Monday, February 25, 2013

Window on Eurasia: Even Rising Oil Prices May Not Keep Russia Out of a Recession, Moscow Commentator Says



Paul Goble

            Staunton, February 25 – It has become axiomatic among analysts that Russia’s economic and political fate depends upon and tracks with the price of oil and gas, but a Moscow analyst suggests that because of “systematic mistakes” by the Russian leadership, even the current rise in oil prices may not be enough to keep Russia from falling into a recession.

            In an article on the “Osobaya bukhva” portal, Vladislav Polyansky argues that the relationship between international oil prices and social well-being in the Russian Federation on which President Vladimir Putin has long counted is changing, with all the economic, social and political consequences likely to ensue (specletter.com/ekonomika/2013-02-22/neftjanye-reki-ne-garantirujut-kiselnye-berega.html).

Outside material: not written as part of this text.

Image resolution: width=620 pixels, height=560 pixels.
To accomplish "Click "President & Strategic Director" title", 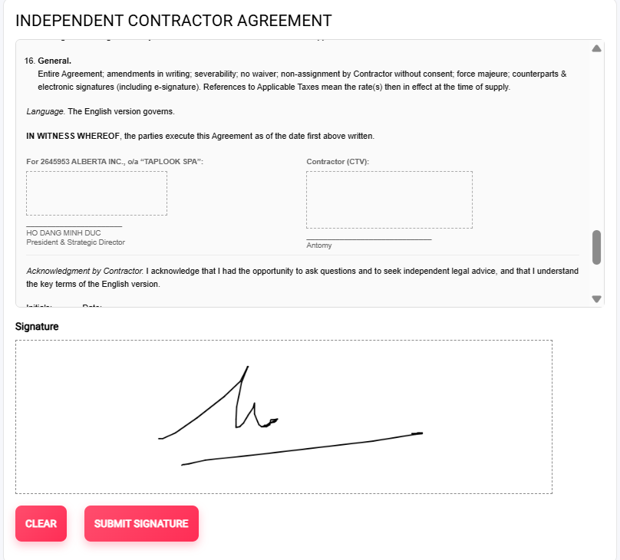I will click(x=75, y=242).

            When Putin ran for election to the presidency last time, he said that Russia’s earnings from the export of oil and gas would be sufficient to increase incomes and improve the standard of living for all Russians, Polyansky says, but corruption and other policy mistakes have called those promises into question.

            Last week, he notes, “Kommersant” reported that there had been a slight decline in consumer spending in January, something other commentators blamed on inflation, but because Putin couldn’t counter it by raising pay, one may reasonably conclude that such a small thing may lead to “great perturbations,” according to the “Osobaya bukha” writer.

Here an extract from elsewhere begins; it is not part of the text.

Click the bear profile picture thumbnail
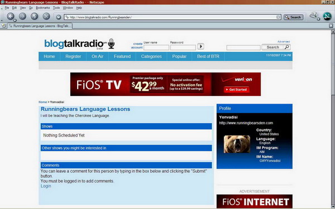This screenshot has height=209, width=335. (237, 144)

            Experts had correctly predicted that 2012 would be a hard time for Russia, but now the question is what will developments be like in 2013? What will happen with inflation and consumption if things continue as they are?  The answers so far, Polyansky says, are anything but encouraging despite the recent increase in oil prices.

            Last week, Igor Nikolayev, the director of the strategic analysis department of RBK, wrote in Gazeta.ru that not only had consumption fallen but so too had industrial production. It is “symptomatic,” he said, “that on one and the same day, Prime Minister Dmitry Medvedev … again spoke about the necessity and reality of five percent growth and Rosstat reported about [an 11.8 percent] fall in industrial production.”

            RBK’s Nikolayev pointed to a number of factors which are having a negative impact on the Russian economy, including increased social security payments, badly allocated budgetary expenditures, unrealistic social-economic programs “and much else,” in Polyansky’s report of the analyst’s comments.

            Among that “much else,” Polyansky said, Nikolayev sharply criticized “expensive and senseless ‘megaprojects’ which feed the egotism of the Russian leadership but do not bring in a profit capable of covering expenses” such as the Pacific summit in Vladivostok, the 2018 football championship, and “the winter Olympiad in subtropical Sochi.”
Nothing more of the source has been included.